According to a jstor.org article entitled “Green Light for Nocturnally Migrating Birds,” birds rely on visual cues and a magnetic compass during migration. Artificial lights can interfere with the magnetic compass in which birds rely on to determine their migration patterns. Also, birds are assumed to be reliant on light to help follow their migration patterns (Lacy). The presence of artificial light can cause birds to be misguided in their migration patterns and collide with buildings. It can also lead them to the wrong direction and elongate their travel, causing exhaustion and increasing the fatality rates of birds. Also, light pollution is caused by the excess brightening of the night sky using artificial lights which affects the natural cycle (Hurley). Some examples of light pollution causing a disruption to nature is by blocking the visibility of stars in the sky as well as harming animals by misguiding their migration route and causing them to die due to colliding with buildings (Hurley).Therefore, calculating the correlation between light pollution levels of each state and the bird population levels of each state can prove how light pollution affects bird population and how reducing the use of artificial light can preserve the bird populations.
The Smithsonian magazine conducted a similar investigation by collecting as many bird species as they could that died due to collision with buildings during the migration season. At 5:30 in the morning, volunteers would go outside during migration season and look for any birds that may have collided with buildings in D.C. Then, they would collect the dead birds and donate them to museums to raise awareness while also trying to save birds that survived the collisions. In total, they collected just under 600,000 bird species and estimated that around 300 million to 1 billion birds were killed due to light pollution and collision with glass buildings. Furthermore, the researchers are also a part of the “Lights Out” exhibition in D.C which aims to reduce light pollution and help combat the mortality rate of birds due to them colliding with buildings from light pollution (Saaty).
Variables
The manipulated variable of this experiment is the light pollution of each state based on the Bortle Scale. Light pollution can be measured using the Bortle Scale, which according to the website explainingscience.org, the Bortle Scale “use the visibility of the Milky Way and other astronomical objects to assess how dark the sky is and give it a rating between 1 and 9 on the scale…” (Hurley). Using the website lovethenightsky.com, I determined the light pollution level of each state based on the Bortle Scale. The Bortle Scale consists of 9 levels, where a level 1 is little to no light pollution and a level 9 is extreme light pollution. The manipulated variable was manipulated based on the different U.S states that are on different levels of the Bortle Scale. The data can be uncertain as the light pollution level in each state changed since the data was collected.

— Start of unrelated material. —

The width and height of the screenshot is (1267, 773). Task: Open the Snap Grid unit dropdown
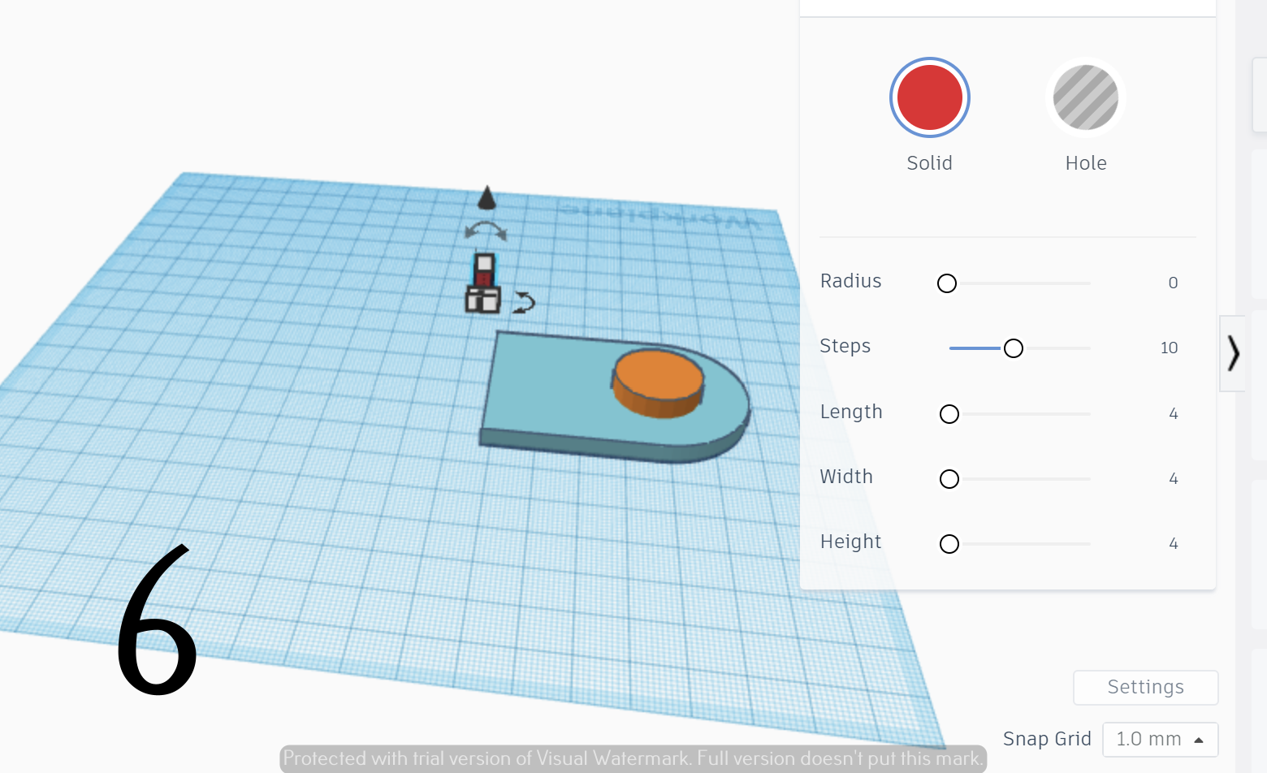pos(1160,739)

In this experiment, the responding variable is the bird population in each U.S state. I obtained the bird population of each state from the website ebird.org, where they track the number of species found in each state using sight and sound to locate a bird at a fixed position. It also tracks the total bird population in each state. One uncertainty is that the data is constantly altered on the website due to it being updated frequently. In order to avoid inconsistencies in my data, I used the data chart I found on September 24, 2023, as the official bird population of each state for this exploration. I ensured that enough data was collected as data was collected from all 50 states in the U.S rather than only collecting the light pollution and bird population data from only one state. This also ensured that there is more variation in the data sets so that the investigation is more accurate and not solely based on one piece of data.
The controlled variable is the time period in which the two data sets was collected and the country that the data sets are collected from. I ensured that the manipulated data (the amount of light pollution in each state) was recorded in 2023 as well as the responding data (the bird population in each state) was also recorded in 2023. I also found the light pollution levels and bird populations solely from states in the U.S and not from other countries. It is important to have controlled variables to confirm that the manipulated variable has a direct effect on the responding variable and was not caused by other factors that could effect the responding variable.
Hypothesis
My hypothesis is that if the light pollution level of each state is low on the Bortle Scale, then the bird population of that state will be higher because light pollution causes the fatality rate of birds to increase as it alters the migration patterns of birds.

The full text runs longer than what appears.